Officials with Ashford Hospitality Trust said they’re looking at “strategic alternatives” to drive the maximum value from selling a portfolio of select-service hotels.
DALLAS—Ashford Hospitality Trust officials continue to review options for the sale of a portfolio of select-service hotels identified as “noncore” properties.
The company has been discussing plans to sell the hotels for roughly two years, but during the company’s second quarter earnings call with investors, President and CEO Douglas Kessler said they’re being purposefully deliberate to maximize value.
“We’re open to evaluate a variety of alternatives, and we will continue to do so until we come across the best outcome for shareholders,” he said.
Analysts asked Kessler if he views today as the best possible time to sell the hotels, possibly as a package, because of how favorable debt markets are right now. He said that is a factor, but they’re going to be deliberate.
“You’re right debt markets are very attractive today, and that should enhance value across most real estate,” he said. “That’s the grease that helps with valuation metrics. It brings more buyers into market seeking better returns. We have a great portfolio and want to find an accretive solution and do so in way that enables the best outcome for (the) portfolio.”
During the quarter, the company sold the 495-room Crowne Plaza Atlanta Perimeter at Ravinia for $88.7 million.
• Click here for more Q2 2017 earnings coverage.
Kessler noted the capital raised by selling likely would be recycled to purchase the upper upscale full-service hotels Ashford will focus on going forward.
He noted the company won’t make purchases just for the sake of buying.
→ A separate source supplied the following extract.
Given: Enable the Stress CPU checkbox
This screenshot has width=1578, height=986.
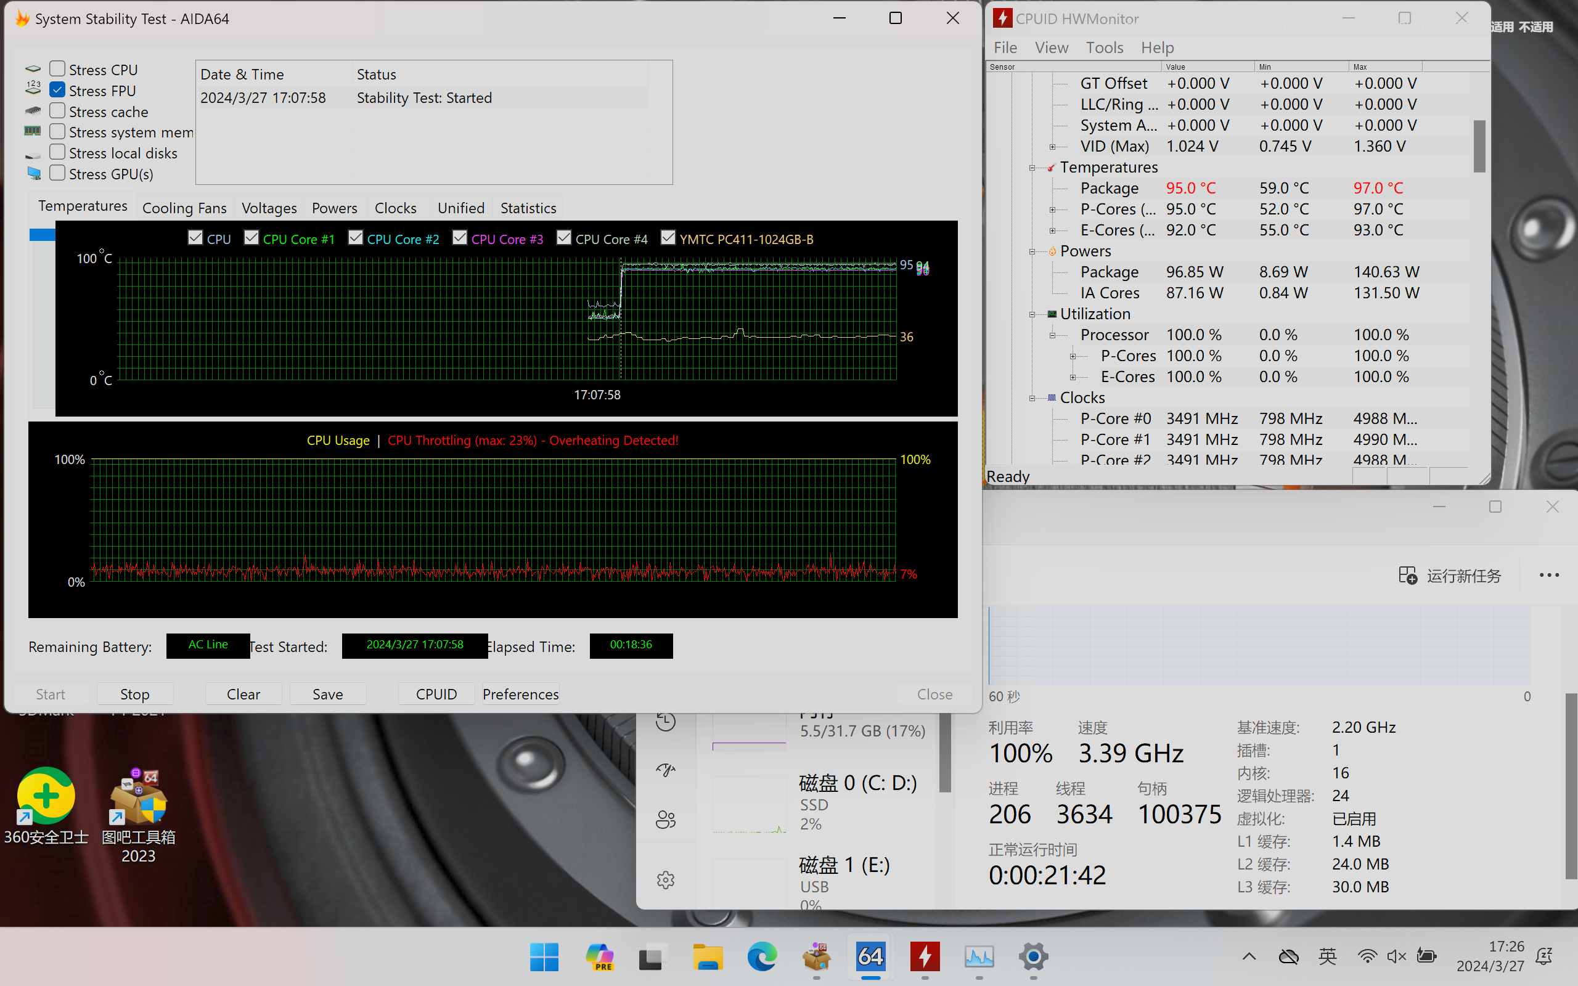Looking at the screenshot, I should (57, 68).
“We’ve been disciplined in not acquiring much,” he said. That shows the company’s “good judgment on transactions and utilizing capital.”
Ashford spent much of the first half of 2017 making a bid to take over FelCor Lodging Trust, a company that has since committed to selling to RLJ Lodging Trust. Analysts asked if there is any chance of pursuing some other large-scale transaction.
“We have a history of performing well both with single-asset acquisitions, portfolios and entities,” he said. “We’ll always keep an eye open for the most accretive utilization of cash.”
Comparable revenue-per-available-room for all of the company’s hotels was up 0.5% year over year for the second quarter to $134.11. That number was dragged down by renovations across the company’s portfolio. RevPAR for hotels not under renovation was up 1.4% for the quarter to $134.59.
Adjusted earnings before interest, taxes, depreciation and amortization was $125.5 million for the quarter, and the company posted a net loss for the quarter of $772,000.
As of press time, the company’s stock was trading at $6.26 a share, down 19.3% year to date. The Baird/STR Hotel Stock Index is up 24.4% for the same period.
Asked about his company’s stock price, which is lower than analysts would expect given the valuation of Ashford’s assets, Kessler pointed to Ashford’s pursuit of FelCor as one reason.
“At the beginning of the year, we attempted something strategic, and it didn’t work out the way we wanted, but we’ve still posted numbers that are generally in line and in some cases are better than the rest of the industry,” he said.